Featured image

Backup to Backblaze B2 using restic and rclone

I use the holy trinity of restic, rclone, and B2 together with systemd to automate backups at home

Over the last UK lockdown I spent some time making sure I had backups of my music collection after I had organised them using beets. I used this as a good opportunity to ensure I had other backups in place for some other critical files at home too.

Backup tools

Restic is a backup snapshot tool that given a set of directories, it will split the data into chunks and de-duplicate these chunks to a specified backup repository.
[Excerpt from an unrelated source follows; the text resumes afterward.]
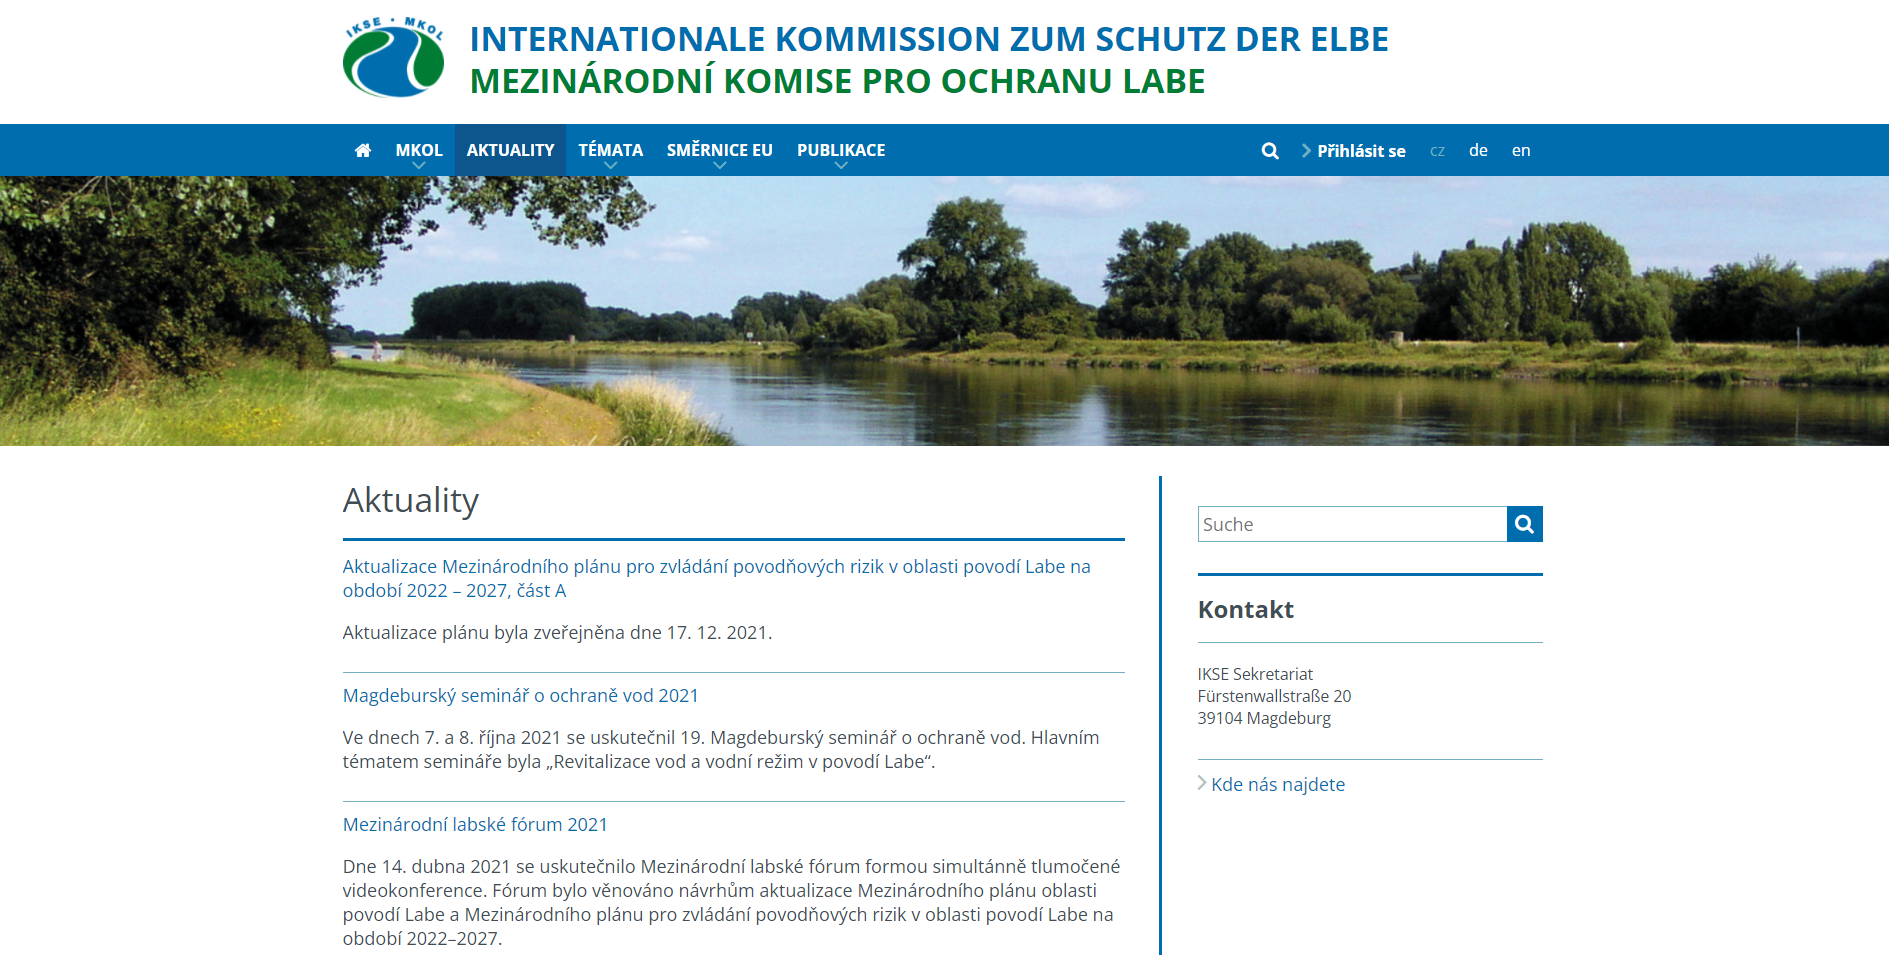
Task: Click the chevron beside Přihlásit se
Action: click(1306, 151)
You can specify your backup policy to a repository, where it will manage what daily, weekly, or monthly snapshots to keep.

Rclone is a cloud file transfer tool that allows you to synchronise, copy, etc., any data across a huge library of cloud backends.

Both of these are open source tools that are free to use. Getting set up on them is beyond the scope of this post.

Backups should be automated without us having to think of them (at least until you need to restore!), so for this I’ll be using systemd unit services with timers.

Restic is storing the snapshots in repositories on my local NFS server. I’m then using Backblaze B2 to store these in the cloud. At the time of writing they charge $0.005 GB/month for storage, and $0.01 per GB downloaded. So it costs more to download from B2, but since this is a disaster recovery backup I don’t anticipate downloading all that much. Being able to store it cheap over a long term is most important.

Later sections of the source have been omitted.